** Opening Records supplied block **
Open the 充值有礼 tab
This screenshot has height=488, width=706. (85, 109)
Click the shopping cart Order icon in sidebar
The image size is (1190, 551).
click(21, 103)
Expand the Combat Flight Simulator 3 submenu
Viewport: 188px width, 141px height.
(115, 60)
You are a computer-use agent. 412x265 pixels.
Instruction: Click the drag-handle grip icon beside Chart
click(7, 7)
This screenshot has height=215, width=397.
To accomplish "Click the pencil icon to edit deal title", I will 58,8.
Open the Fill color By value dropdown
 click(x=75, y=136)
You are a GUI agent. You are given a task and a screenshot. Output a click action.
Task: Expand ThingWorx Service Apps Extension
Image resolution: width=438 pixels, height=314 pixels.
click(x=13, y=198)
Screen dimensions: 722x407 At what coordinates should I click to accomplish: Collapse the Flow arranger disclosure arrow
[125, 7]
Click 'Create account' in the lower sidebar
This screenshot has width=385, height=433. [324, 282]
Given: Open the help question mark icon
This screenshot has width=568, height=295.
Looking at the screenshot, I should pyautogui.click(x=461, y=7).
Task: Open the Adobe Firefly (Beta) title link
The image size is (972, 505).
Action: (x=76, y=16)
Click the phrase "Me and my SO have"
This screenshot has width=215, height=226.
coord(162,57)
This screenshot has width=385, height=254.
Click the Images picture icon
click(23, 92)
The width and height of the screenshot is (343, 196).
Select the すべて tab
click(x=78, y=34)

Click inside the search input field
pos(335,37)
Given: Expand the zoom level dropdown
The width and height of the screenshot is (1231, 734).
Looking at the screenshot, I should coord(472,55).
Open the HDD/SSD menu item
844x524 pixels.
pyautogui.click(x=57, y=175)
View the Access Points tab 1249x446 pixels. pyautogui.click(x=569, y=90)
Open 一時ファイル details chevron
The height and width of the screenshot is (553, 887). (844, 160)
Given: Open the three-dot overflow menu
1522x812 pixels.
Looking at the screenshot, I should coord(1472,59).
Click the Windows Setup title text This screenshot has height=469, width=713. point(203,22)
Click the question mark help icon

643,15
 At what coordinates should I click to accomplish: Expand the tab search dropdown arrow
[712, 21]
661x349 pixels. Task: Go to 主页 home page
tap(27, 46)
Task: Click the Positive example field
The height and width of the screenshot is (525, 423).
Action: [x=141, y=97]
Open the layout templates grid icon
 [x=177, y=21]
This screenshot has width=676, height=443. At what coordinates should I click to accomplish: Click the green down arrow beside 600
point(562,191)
** Closing Records supplied block **
● **Try it**
Transcribe all of the material above so that it matches the source exactly.

● **Result of this exercise**
Open the 充值有礼 tab
This screenshot has height=488, width=706. (85, 109)
Click the shopping cart Order icon in sidebar
The image size is (1190, 551).
click(21, 103)
Expand the Combat Flight Simulator 3 submenu
Viewport: 188px width, 141px height.
(115, 60)
You are a computer-use agent. 412x265 pixels.
Instruction: Click the drag-handle grip icon beside Chart
click(7, 7)
This screenshot has height=215, width=397.
To accomplish "Click the pencil icon to edit deal title", I will 58,8.
Open the Fill color By value dropdown
 click(x=75, y=136)
You are a GUI agent. You are given a task and a screenshot. Output a click action.
Task: Expand ThingWorx Service Apps Extension
Image resolution: width=438 pixels, height=314 pixels.
click(x=13, y=198)
Screen dimensions: 722x407 At what coordinates should I click to accomplish: Collapse the Flow arranger disclosure arrow
[125, 7]
Click 'Create account' in the lower sidebar
This screenshot has width=385, height=433. [324, 282]
Given: Open the help question mark icon
This screenshot has width=568, height=295.
Looking at the screenshot, I should pyautogui.click(x=461, y=7).
Task: Open the Adobe Firefly (Beta) title link
The image size is (972, 505).
Action: (x=76, y=16)
Click the phrase "Me and my SO have"
This screenshot has width=215, height=226.
coord(162,57)
This screenshot has width=385, height=254.
Click the Images picture icon
click(23, 92)
The width and height of the screenshot is (343, 196).
Select the すべて tab
click(x=78, y=34)

Click inside the search input field
pos(335,37)
Given: Expand the zoom level dropdown
The width and height of the screenshot is (1231, 734).
Looking at the screenshot, I should coord(472,55).
Open the HDD/SSD menu item
844x524 pixels.
pyautogui.click(x=57, y=175)
View the Access Points tab 1249x446 pixels. pyautogui.click(x=569, y=90)
Open 一時ファイル details chevron
The height and width of the screenshot is (553, 887). (844, 160)
Given: Open the three-dot overflow menu
1522x812 pixels.
Looking at the screenshot, I should coord(1472,59).
Click the Windows Setup title text This screenshot has height=469, width=713. point(203,22)
Click the question mark help icon

643,15
 At what coordinates should I click to accomplish: Expand the tab search dropdown arrow
[712, 21]
661x349 pixels. Task: Go to 主页 home page
tap(27, 46)
Task: Click the Positive example field
The height and width of the screenshot is (525, 423).
Action: [x=141, y=97]
Open the layout templates grid icon
 [x=177, y=21]
This screenshot has width=676, height=443. At what coordinates should I click to accomplish: Click the green down arrow beside 600
point(562,191)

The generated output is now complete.